• [Work item] Transcribe every record verbatim; no pictures.

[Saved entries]
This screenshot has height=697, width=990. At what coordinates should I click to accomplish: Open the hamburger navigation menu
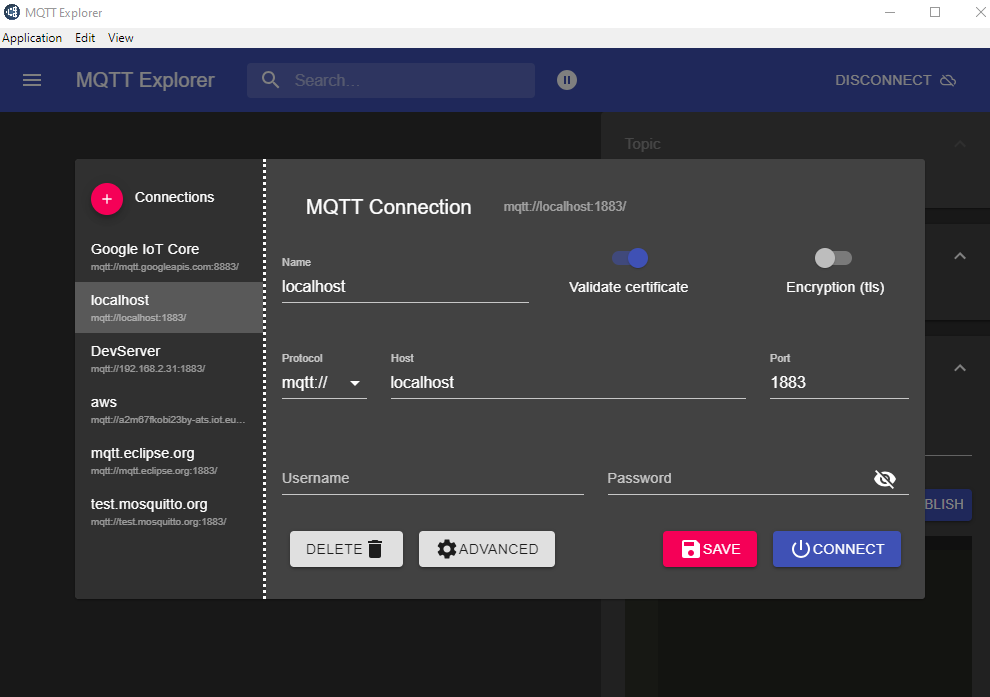[32, 80]
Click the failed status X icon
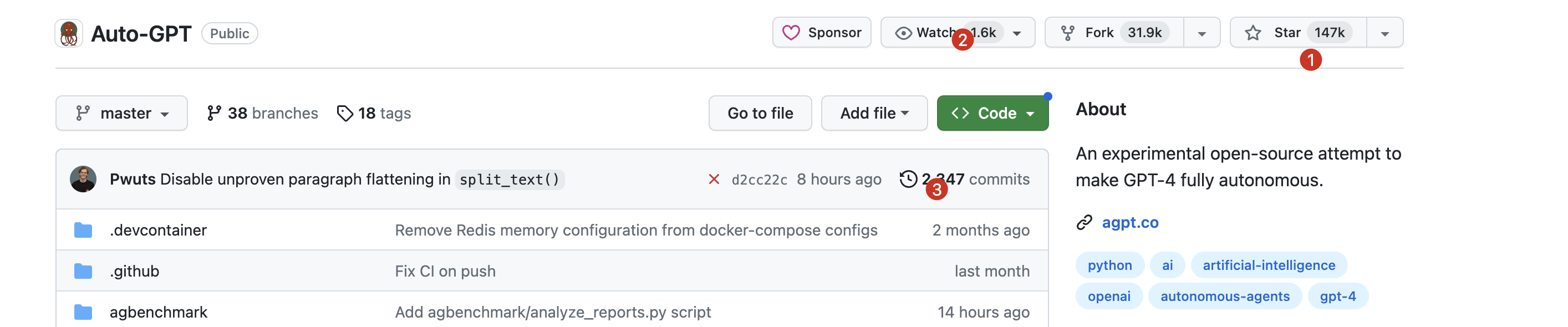The height and width of the screenshot is (327, 1568). [714, 179]
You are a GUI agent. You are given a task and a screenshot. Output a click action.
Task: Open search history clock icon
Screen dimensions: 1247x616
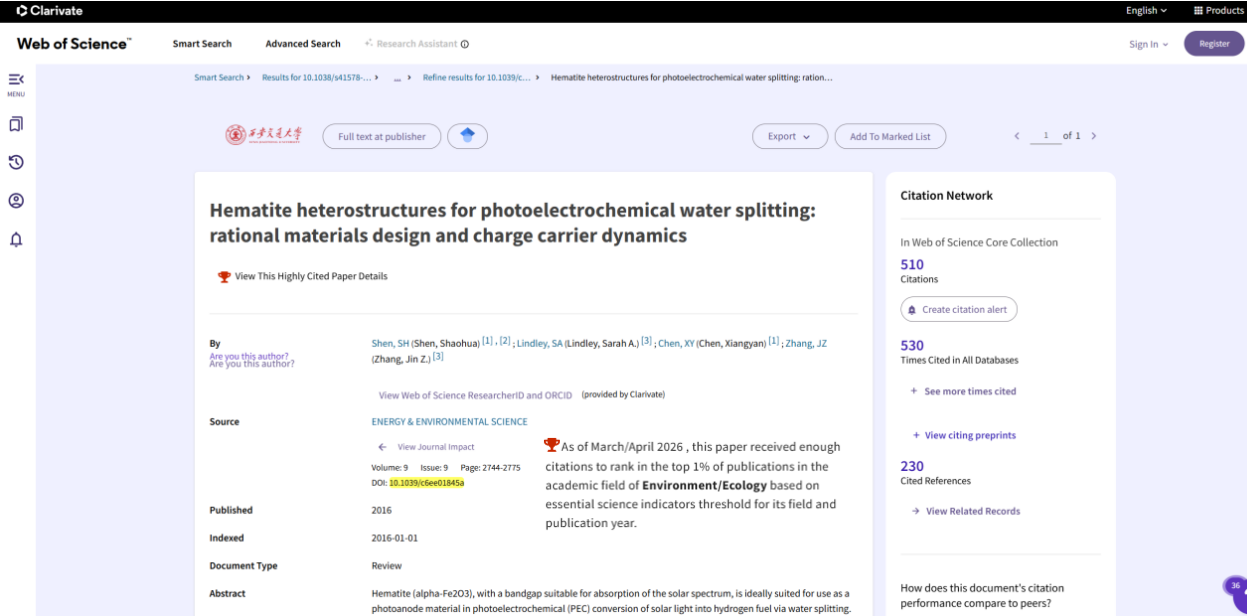tap(16, 162)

• [Exercise result]
This screenshot has height=697, width=990. At what coordinates should I click to accomplish: Open the hamburger navigation menu
[32, 80]
Click the failed status X icon
The height and width of the screenshot is (327, 1568). [714, 179]
You are a GUI agent. You are given a task and a screenshot. Output a click action.
Task: Open search history clock icon
Screen dimensions: 1247x616
tap(16, 162)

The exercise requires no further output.